Concept

Robert Bellarmine

Summary
Robert Bellarmine, SJ (Roberto Francesco Romolo Bellarmino; 4 October 1542 – 17 September 1621) was an Italian Jesuit and a cardinal of the Catholic Church. He was canonized a saint in 1930 and named Doctor of the Church, one of only 37. He was one of the most important figures in the Counter-Reformation. Bellarmine was a professor of theology and later rector of the Roman College, and in 1602 became Archbishop of Capua. He supported the reform decrees of the Council of Trent. He is also widely remembered for his role in the Giordano Bruno affair, the Galileo affair, and the trial of Friar Fulgenzio Manfredi.
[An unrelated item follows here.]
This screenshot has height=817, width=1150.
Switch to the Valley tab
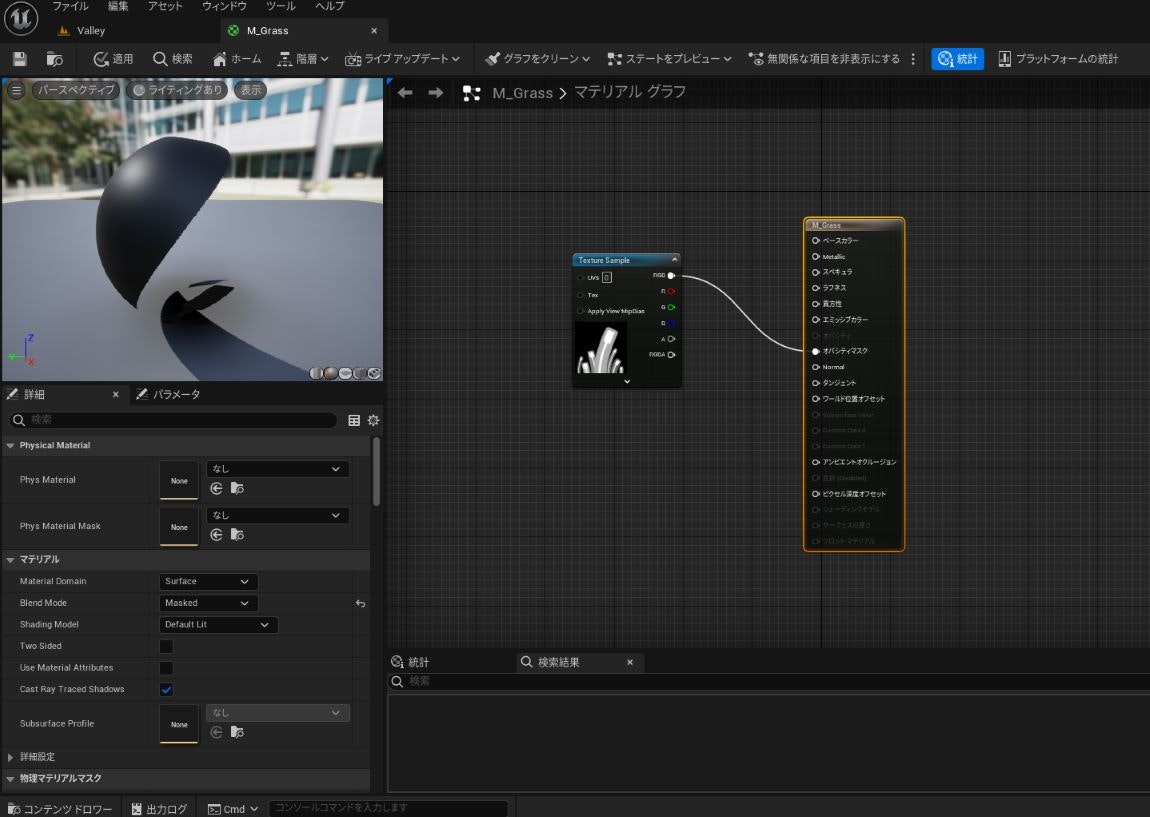click(90, 31)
Bellarmine was born in Montepulciano, the son of noble, albeit impoverished, parents, Vincenzo Bellarmino and his wife Cinzia Cervini, who was the sister of Pope Marcellus II. As a boy he knew Virgil by heart and composed a number of poems in Italian and Latin. One of his hymns, on Mary Magdalene, is included in the Roman Breviary. He entered the Roman Jesuit novitiate in 1560, remaining in Rome for three years. He then went to a Jesuit house at Mondovì, in Piedmont, where he learned Greek. While at Mondovì, he came to the attention of Francesco Adorno, the local Jesuit provincial superior, who sent him to the University of Padua. Bellarmine's systematic studies of theology began at Padua in 1567 and 1568, where his teachers were adherents of Thomism. In 1569, he was sent to finish his studies at the University of Leuven in Brabant. There he was ordained and obtained a reputation both as a professor and as a preacher. He was the first Jesuit to teach at the university, where the subject of his course was the Summa Theologica of Thomas Aquinas. His residency in Leuven lasted seven years. In poor health, in 1576 he made a journey to Italy. Here he remained, commissioned by Pope Gregory XIII to lecture on polemical theology in the new Roman College, now known as the Pontifical Gregorian University. Later, he would promote the cause of the beatification of Aloysius Gonzaga, who had been a student at the college during Bellarmine's tenure.